# PROBLEM TO WORK ON
Turn every line of the records below into a JSON list of strings, one string per line, skipping blank lines. Leave the pictures out of your answer.

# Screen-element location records
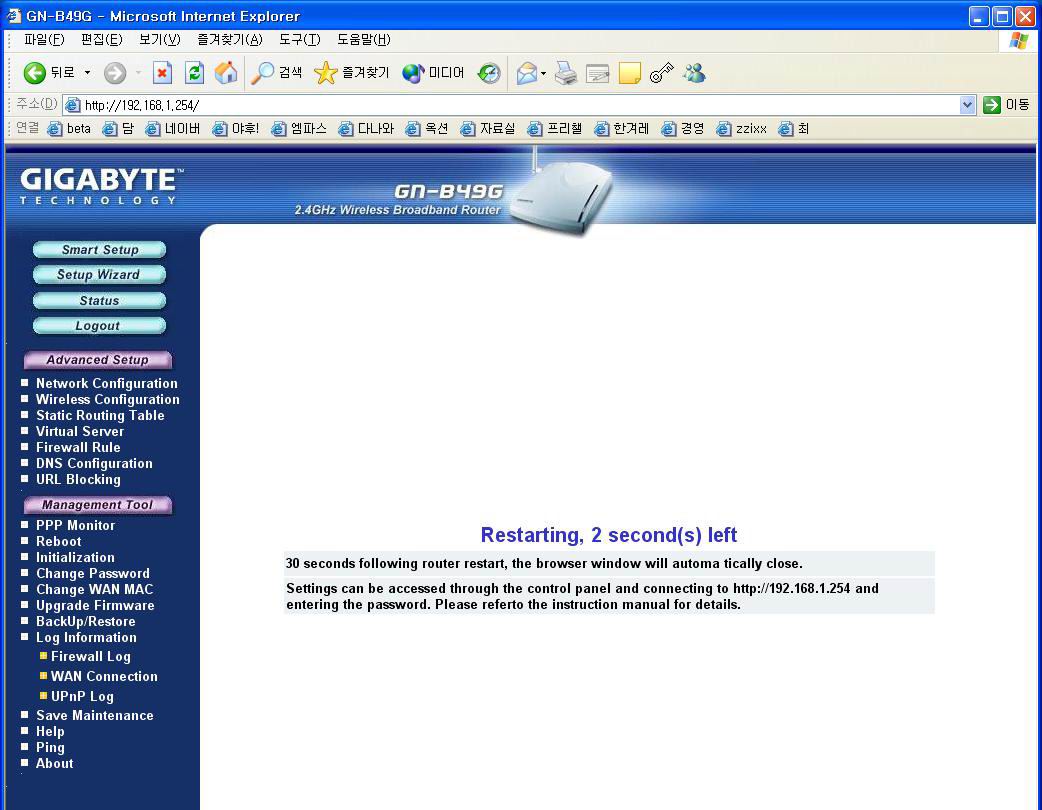Expand the Mail button dropdown arrow
Screen dimensions: 1042x810
coord(544,73)
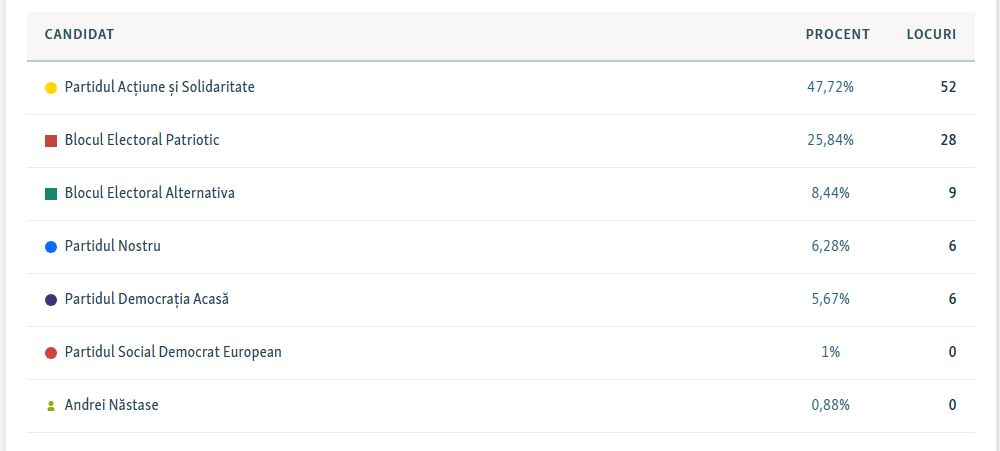Click the 47,72% percentage value
Screen dimensions: 1000x451
click(x=830, y=87)
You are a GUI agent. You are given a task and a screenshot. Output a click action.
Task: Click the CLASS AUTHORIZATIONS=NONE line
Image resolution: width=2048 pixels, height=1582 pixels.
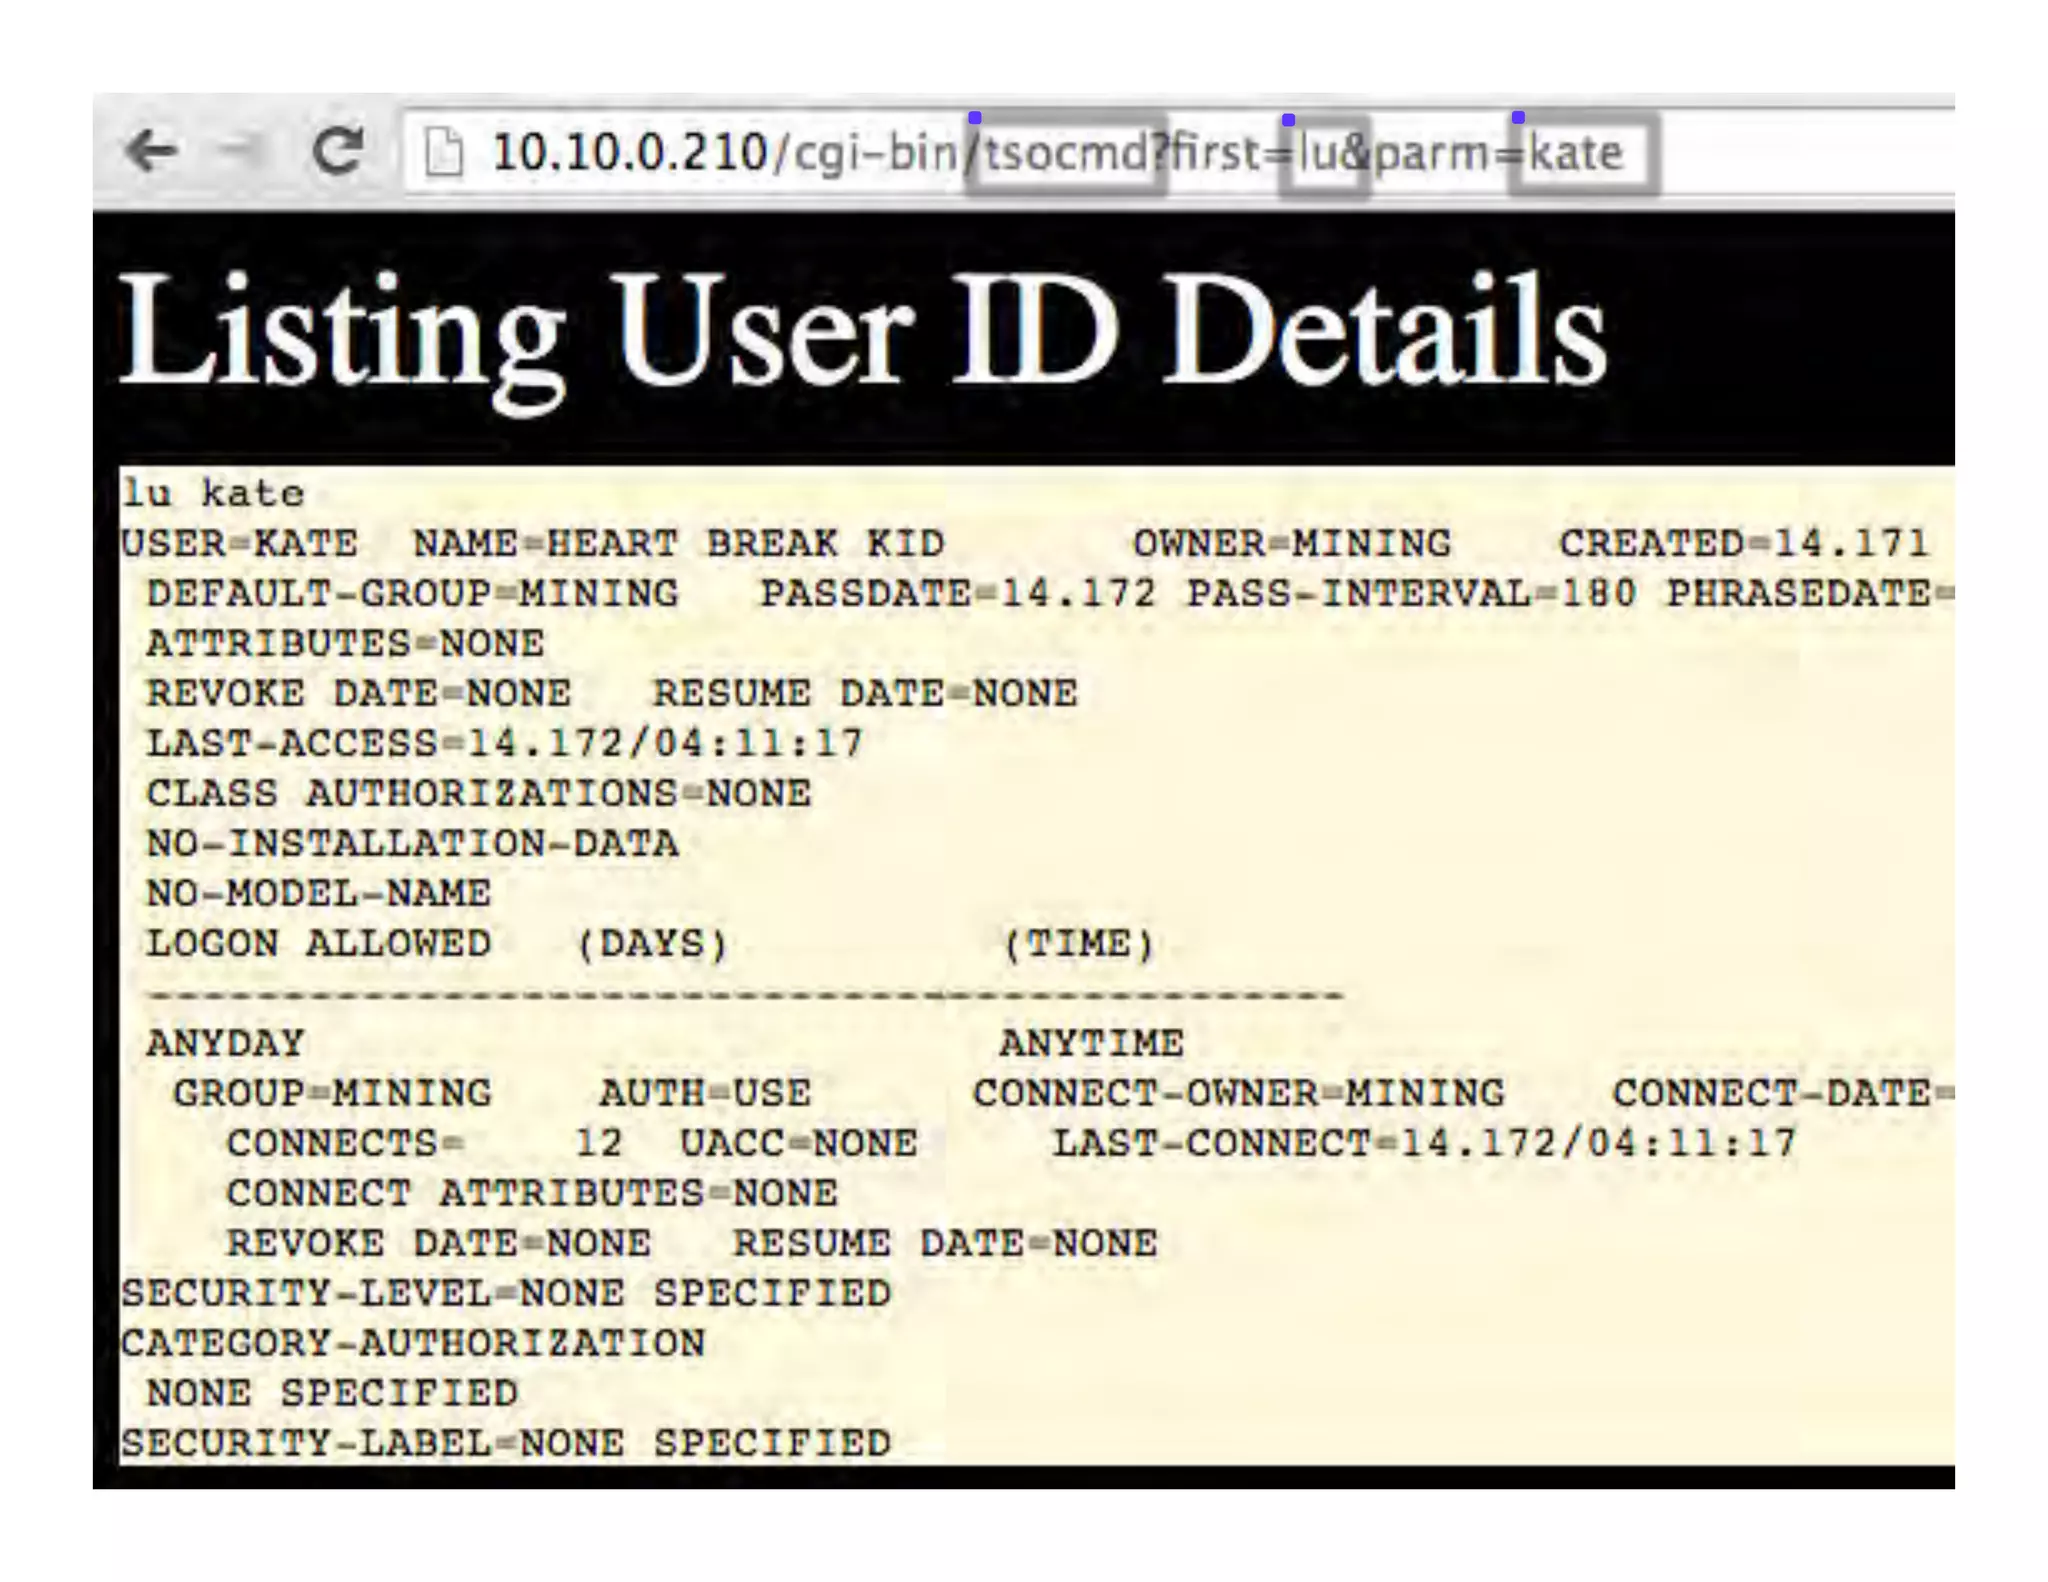coord(478,794)
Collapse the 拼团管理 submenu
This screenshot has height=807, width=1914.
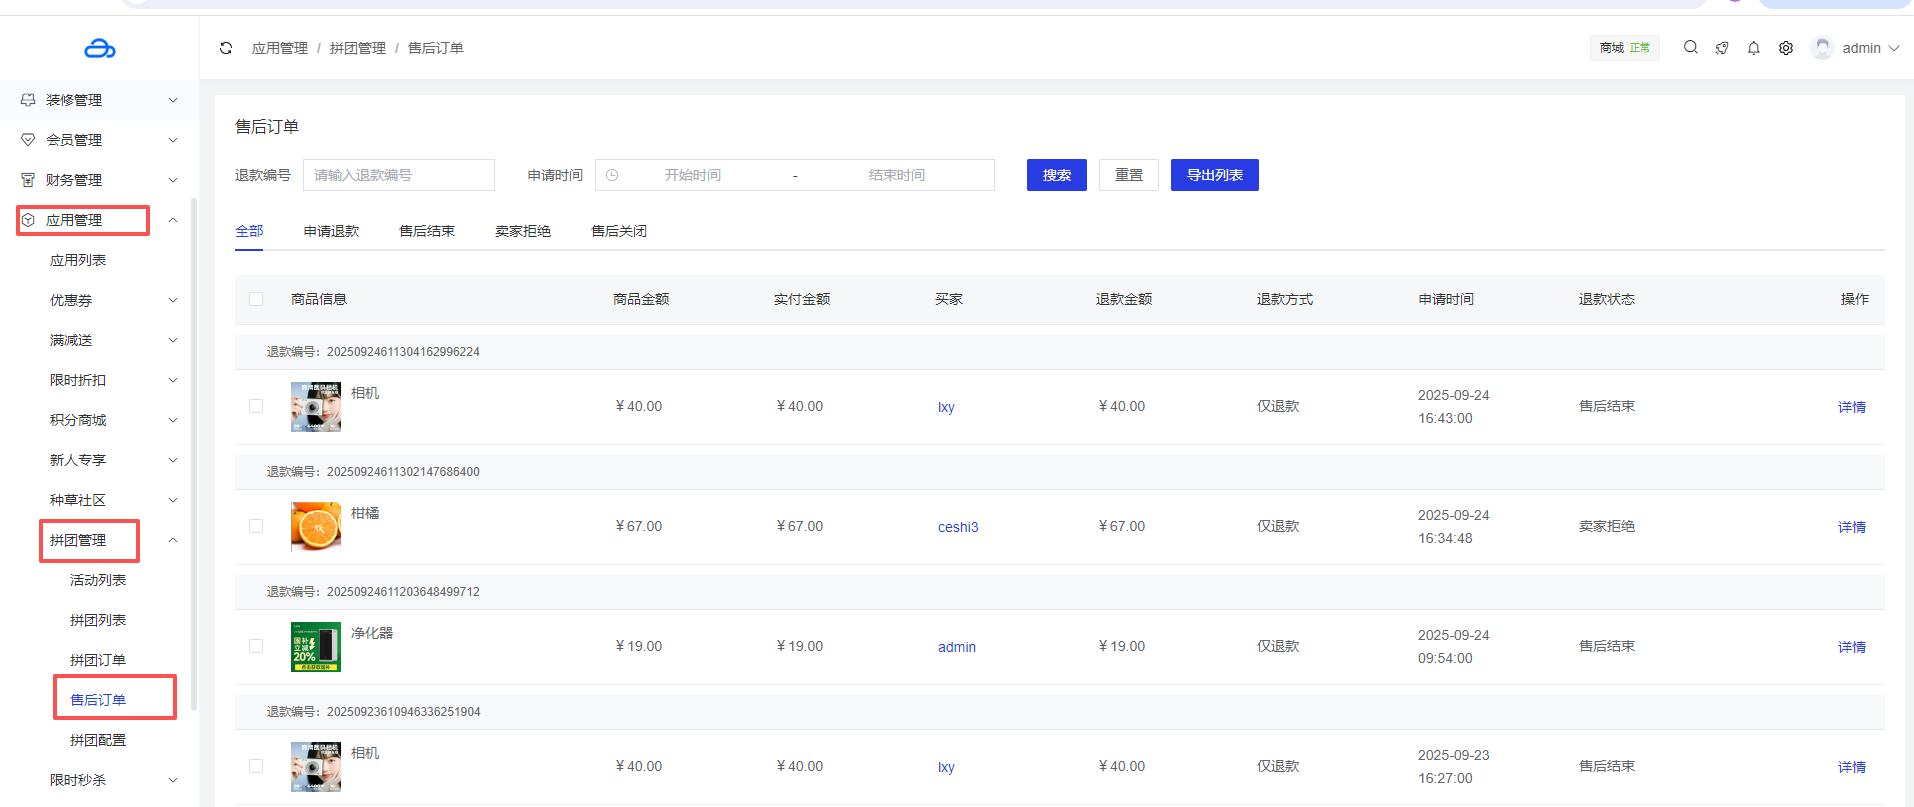pyautogui.click(x=172, y=540)
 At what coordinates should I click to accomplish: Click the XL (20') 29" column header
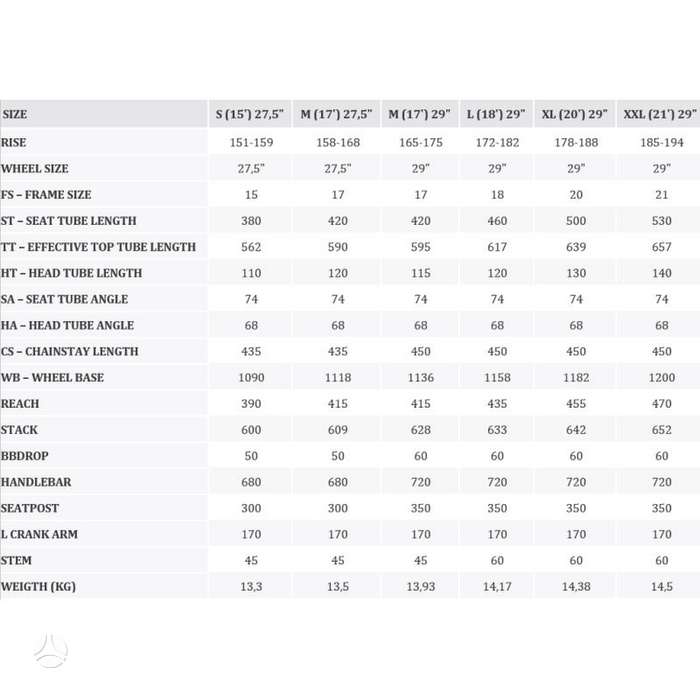tap(575, 114)
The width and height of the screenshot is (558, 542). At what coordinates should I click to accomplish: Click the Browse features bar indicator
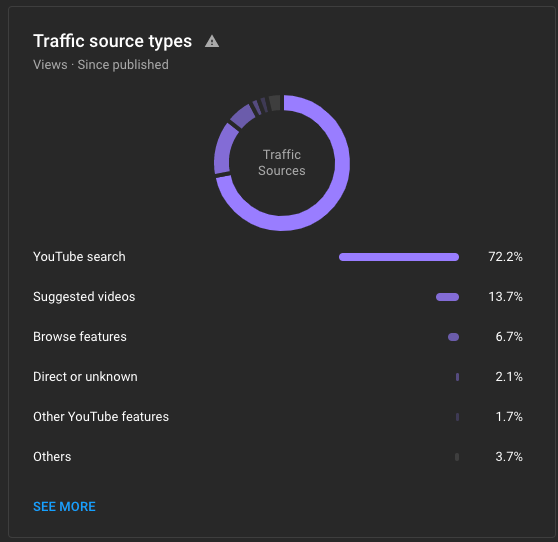453,337
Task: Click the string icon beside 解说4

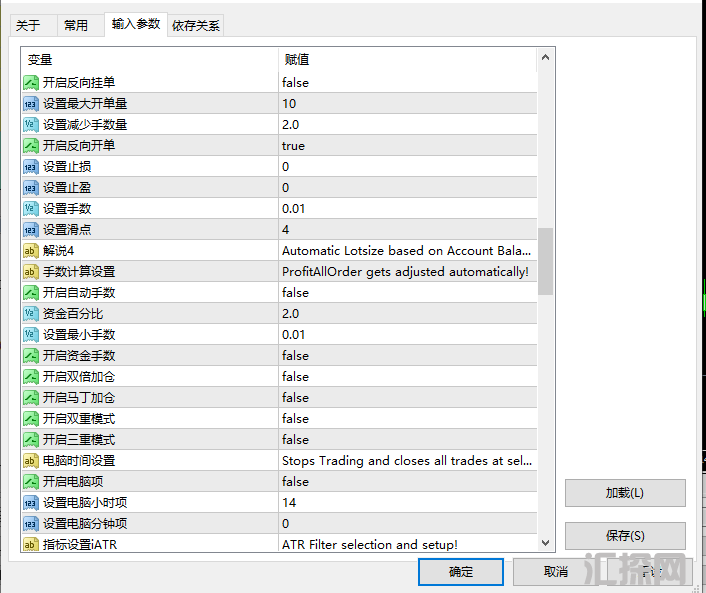Action: click(x=31, y=250)
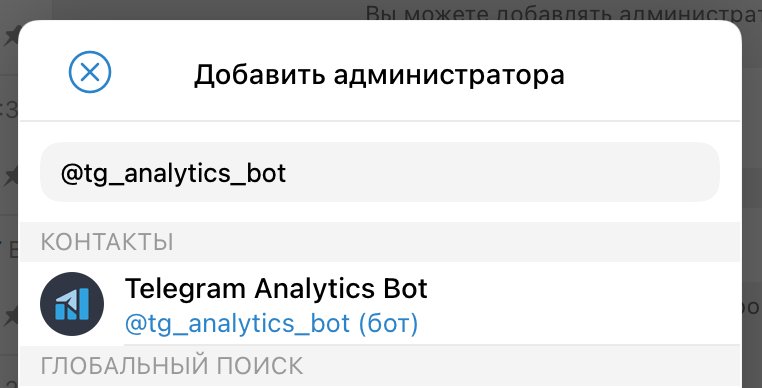Click the dimmed star icon at upper left edge
Image resolution: width=762 pixels, height=388 pixels.
point(11,38)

# RESPONSE TO THE EXERCISE
[
  "Expand the Mail button dropdown arrow",
  "Screen dimensions: 1042x810",
  "coord(544,73)",
  "Click the 47,72% percentage value",
  "Screen dimensions: 1000x451",
  "click(x=830, y=87)",
  "You are a GUI agent. You are given a task and a screenshot. Output a click action.",
  "Task: Click the CLASS AUTHORIZATIONS=NONE line",
  "Image resolution: width=2048 pixels, height=1582 pixels.",
  "coord(478,794)",
  "Collapse the 拼团管理 submenu",
  "This screenshot has height=807, width=1914.",
  "pyautogui.click(x=172, y=540)",
  " At what coordinates should I click to accomplish: Click the XL (20') 29\" column header",
  "tap(575, 114)",
  "The width and height of the screenshot is (558, 542). At what coordinates should I click to accomplish: Click the Browse features bar indicator",
  "453,337",
  "Task: Click the string icon beside 解说4",
  "Action: click(x=31, y=250)",
  "Click the dimmed star icon at upper left edge",
  "Image resolution: width=762 pixels, height=388 pixels.",
  "point(11,38)"
]